(Activity)
Set the pictures aside and transcribe exactly the lines from the one containing "更多+ (378, 632)" through the final line of the records.
Records for this task Block Start
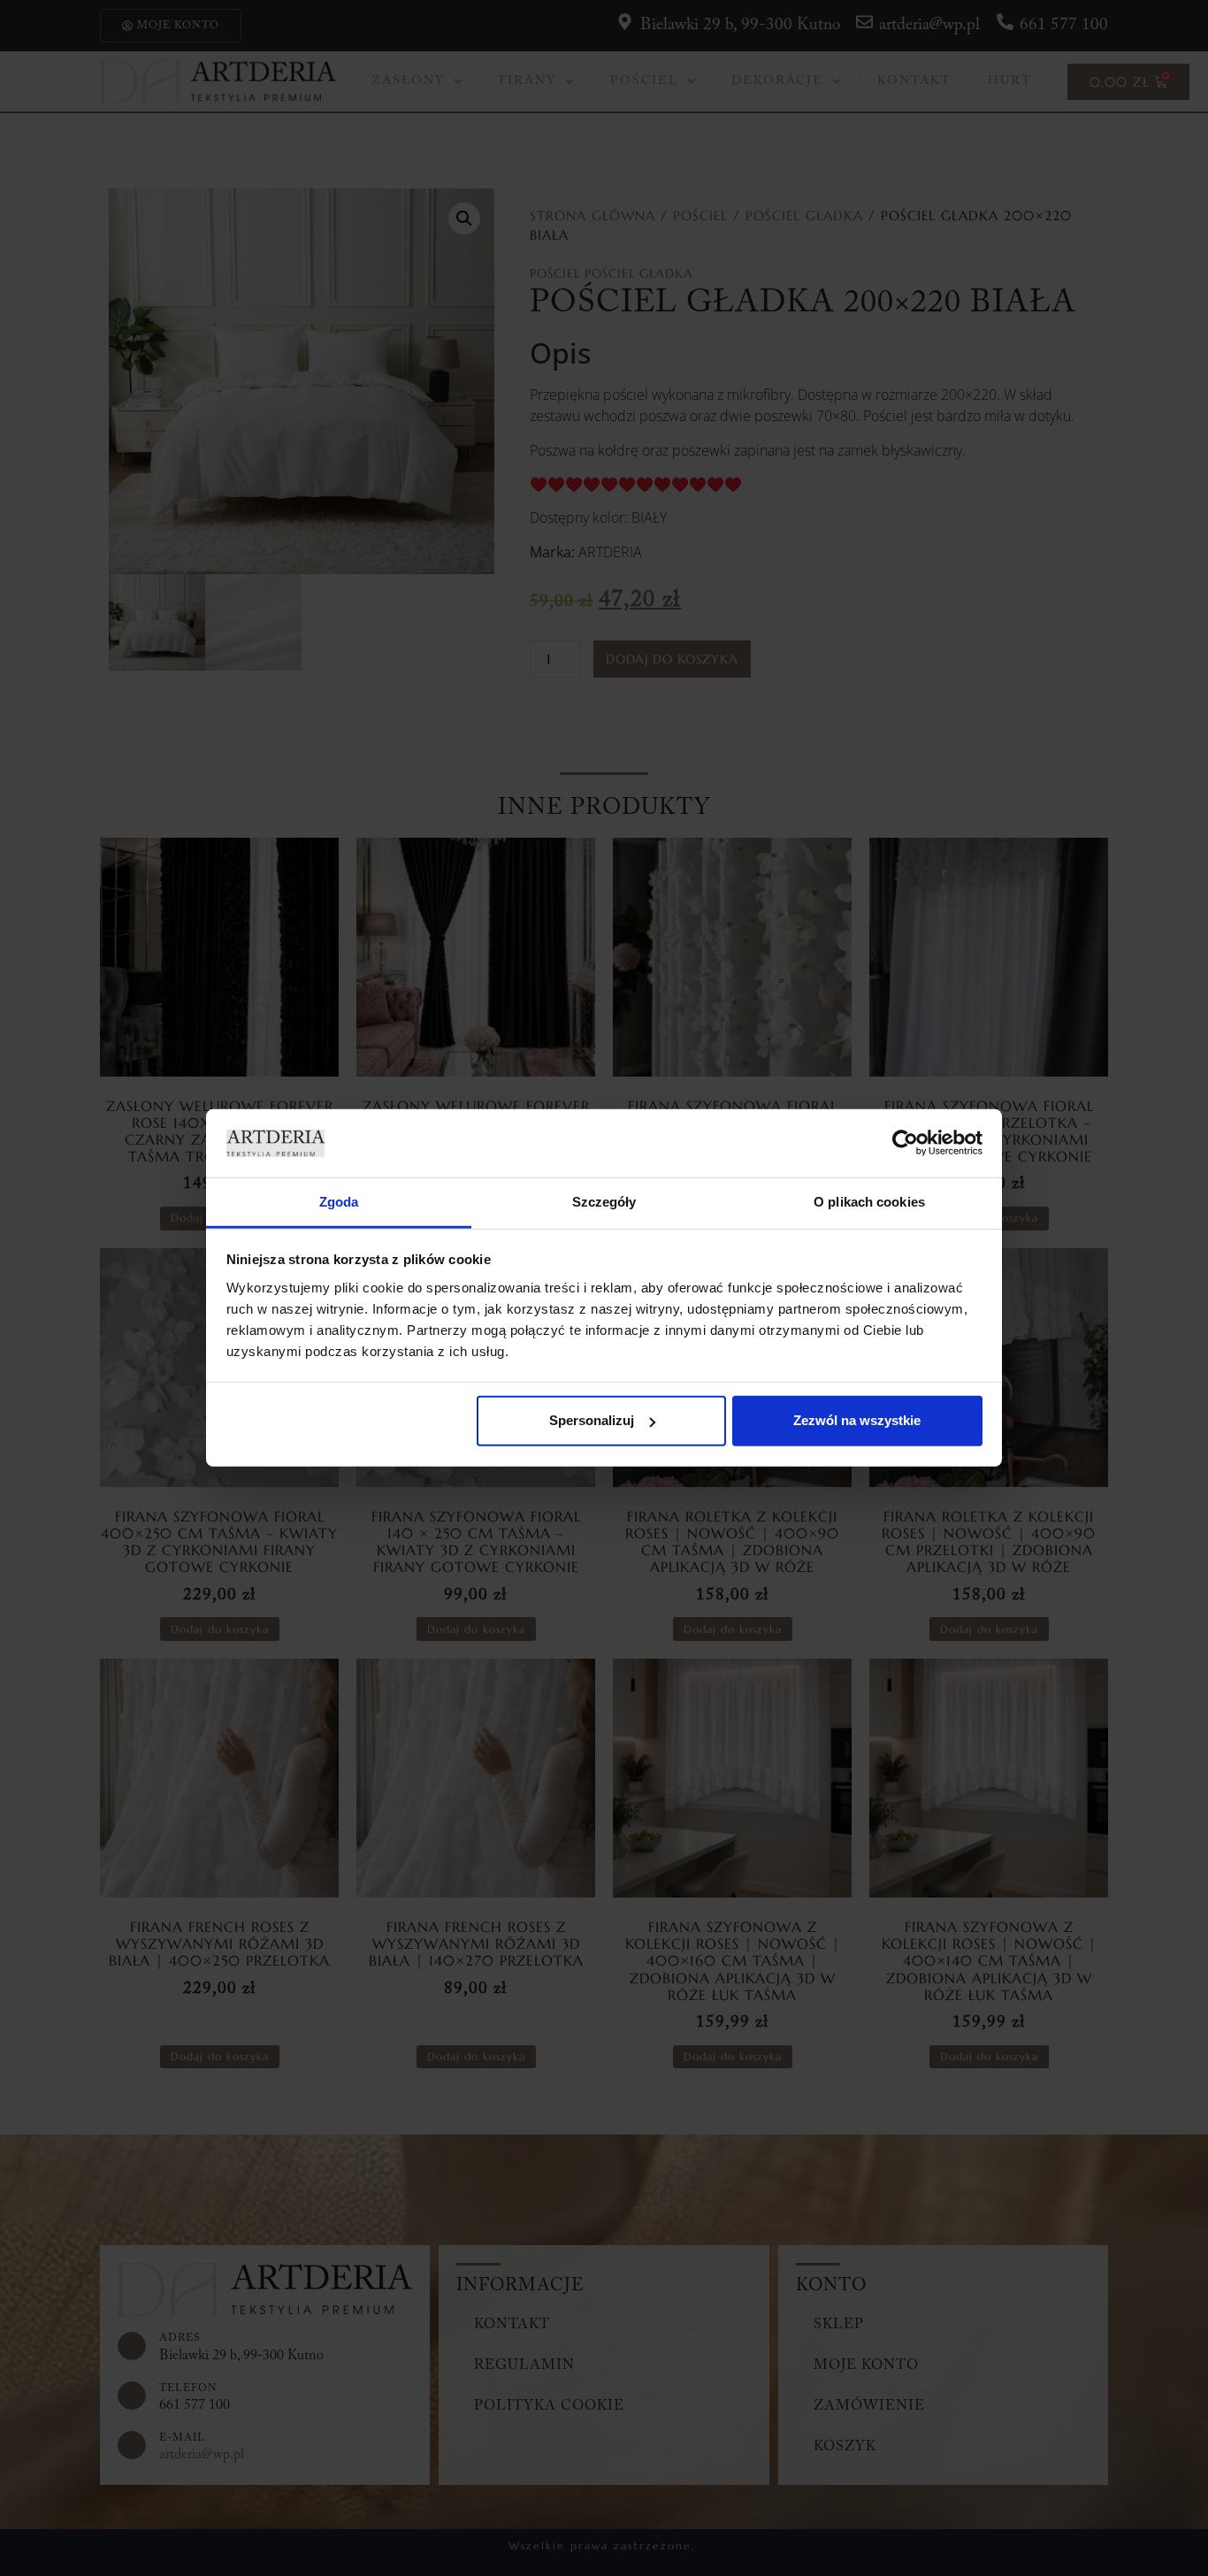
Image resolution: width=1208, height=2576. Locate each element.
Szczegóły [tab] (604, 1201)
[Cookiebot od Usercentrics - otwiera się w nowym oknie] (905, 1143)
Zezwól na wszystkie (857, 1420)
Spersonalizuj (591, 1420)
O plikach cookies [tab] (869, 1201)
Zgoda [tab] (339, 1201)
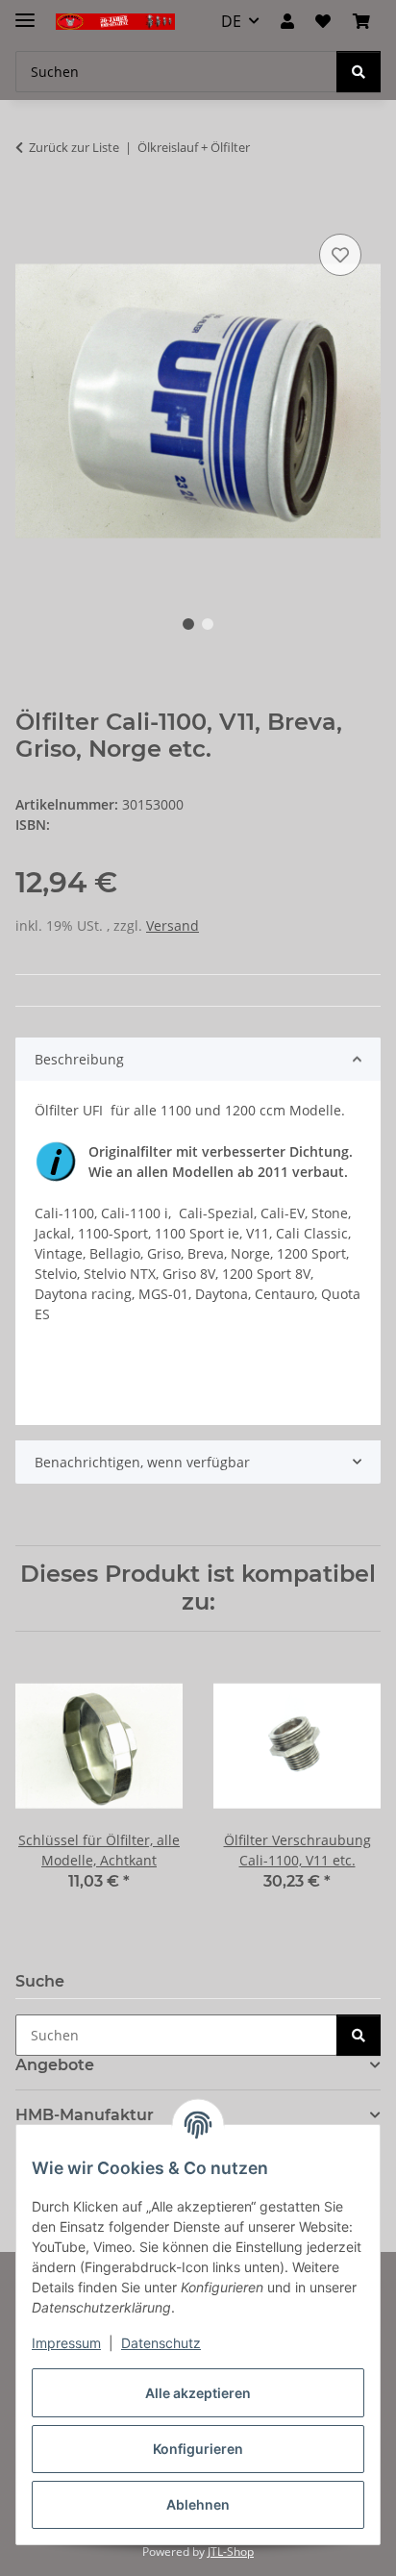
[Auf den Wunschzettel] (340, 255)
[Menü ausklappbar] (25, 12)
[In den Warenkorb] (30, 207)
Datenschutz (161, 2343)
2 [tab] (207, 624)
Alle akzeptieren (198, 2393)
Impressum (66, 2343)
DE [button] (231, 21)
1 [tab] (188, 624)
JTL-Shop (231, 2551)
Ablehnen (198, 2504)
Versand (172, 925)
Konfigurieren (198, 2448)
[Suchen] (358, 71)
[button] (287, 21)
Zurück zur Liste (74, 147)
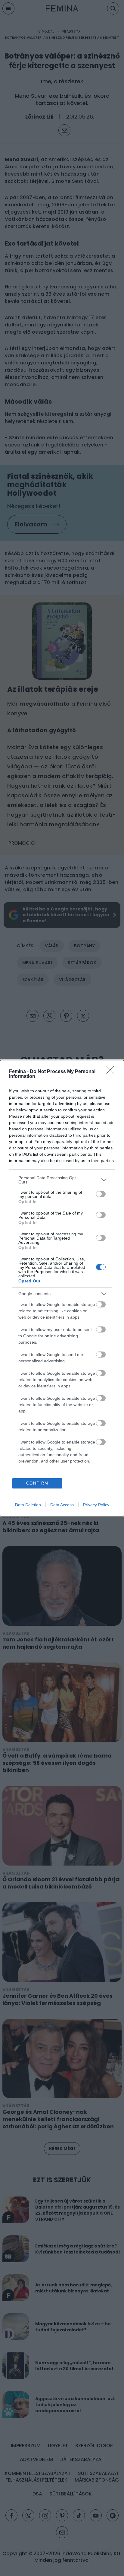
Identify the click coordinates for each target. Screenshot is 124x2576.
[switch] (101, 1194)
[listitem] (62, 1180)
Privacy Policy (96, 1504)
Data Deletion (28, 1504)
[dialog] (62, 1288)
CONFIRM (37, 1483)
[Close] (112, 1072)
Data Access (62, 1504)
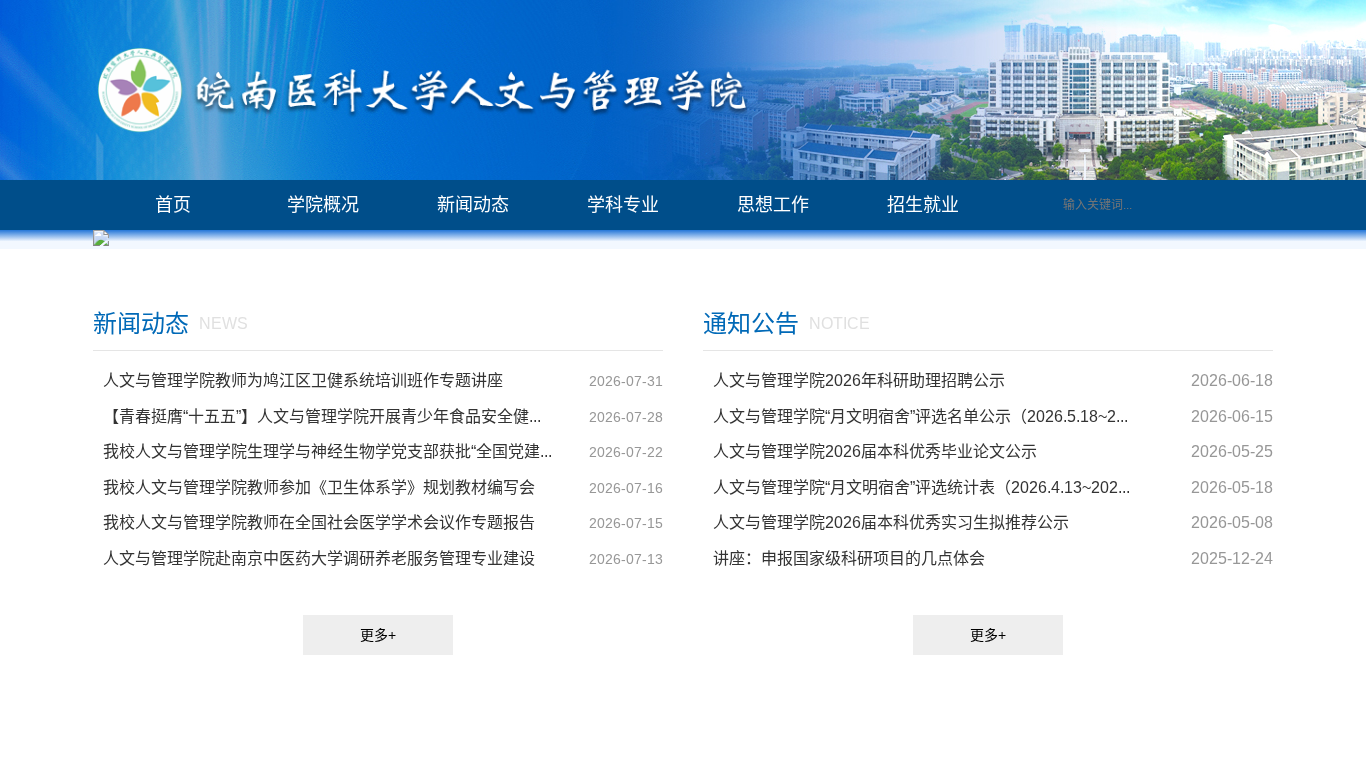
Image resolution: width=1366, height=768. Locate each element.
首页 (173, 205)
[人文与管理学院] (422, 90)
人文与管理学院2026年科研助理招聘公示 (859, 377)
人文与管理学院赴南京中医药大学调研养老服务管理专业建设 (319, 555)
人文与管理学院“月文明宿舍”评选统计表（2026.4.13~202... (921, 484)
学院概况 (323, 205)
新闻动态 (473, 205)
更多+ (378, 632)
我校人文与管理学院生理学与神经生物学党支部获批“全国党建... (327, 448)
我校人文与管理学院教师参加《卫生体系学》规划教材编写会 (319, 484)
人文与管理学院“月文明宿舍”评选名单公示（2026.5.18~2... (920, 413)
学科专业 (623, 205)
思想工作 (773, 205)
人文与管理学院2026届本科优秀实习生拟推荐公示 (891, 519)
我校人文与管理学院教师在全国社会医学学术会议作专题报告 (319, 519)
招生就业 (923, 205)
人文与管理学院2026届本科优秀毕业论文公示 (875, 448)
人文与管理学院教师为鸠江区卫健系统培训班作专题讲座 (303, 377)
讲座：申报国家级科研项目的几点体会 (849, 555)
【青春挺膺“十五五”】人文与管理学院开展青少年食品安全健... (322, 413)
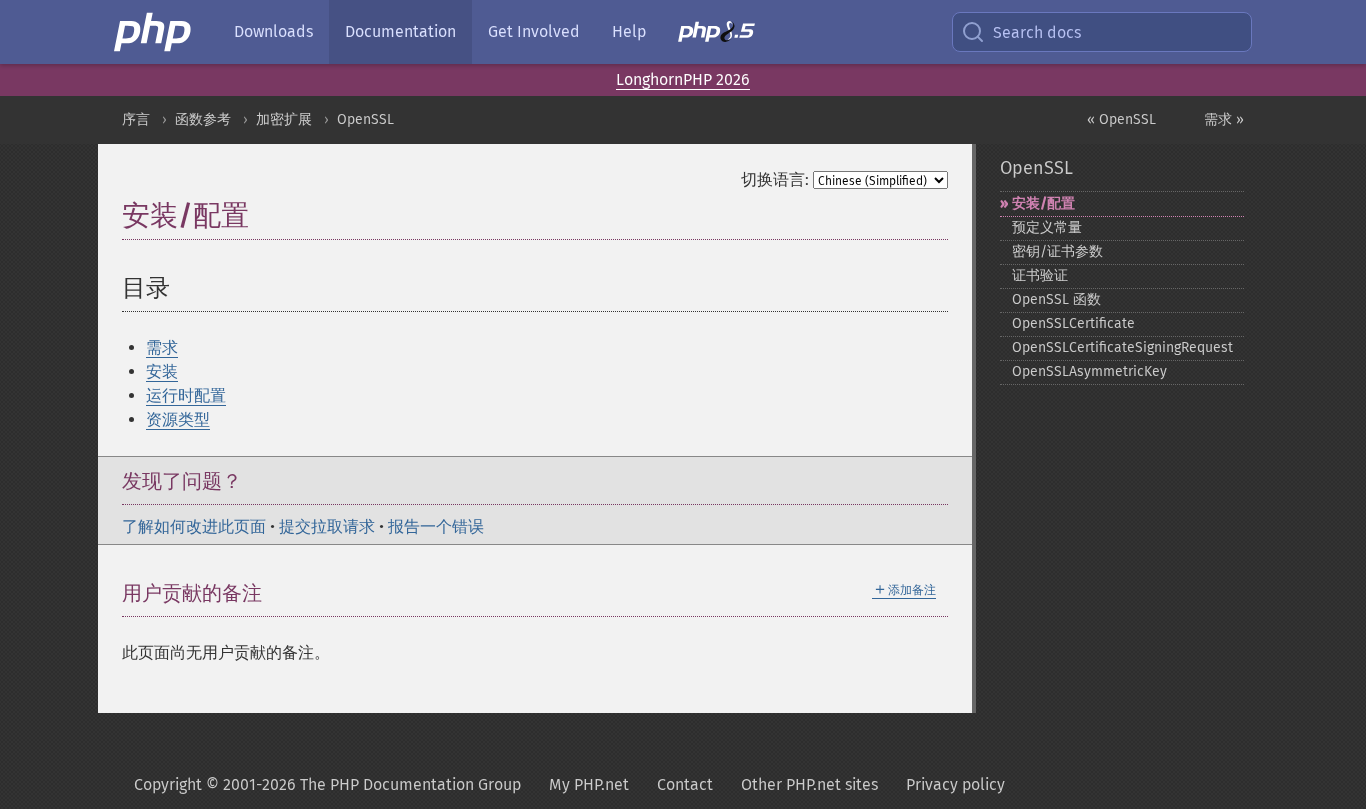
Records for this task Block End
(Solution to this problem)
更多+ (378, 632)
我校人文与管理学院生理学与神经生物学党支部获批“全国党建... (327, 448)
我校人文与管理学院教师参加《卫生体系学》规划教材编写会 (319, 484)
人文与管理学院“月文明宿舍”评选名单公示（2026.5.18~2... (920, 413)
学科专业 (623, 205)
思想工作 (773, 205)
人文与管理学院2026届本科优秀实习生拟推荐公示 (891, 519)
我校人文与管理学院教师在全国社会医学学术会议作专题报告 (319, 519)
招生就业 (923, 205)
人文与管理学院2026届本科优秀毕业论文公示 (875, 448)
人文与管理学院教师为鸠江区卫健系统培训班作专题讲座 (303, 377)
讲座：申报国家级科研项目的几点体会 (849, 555)
【青春挺膺“十五五”】人文与管理学院开展青少年食品安全健... (322, 413)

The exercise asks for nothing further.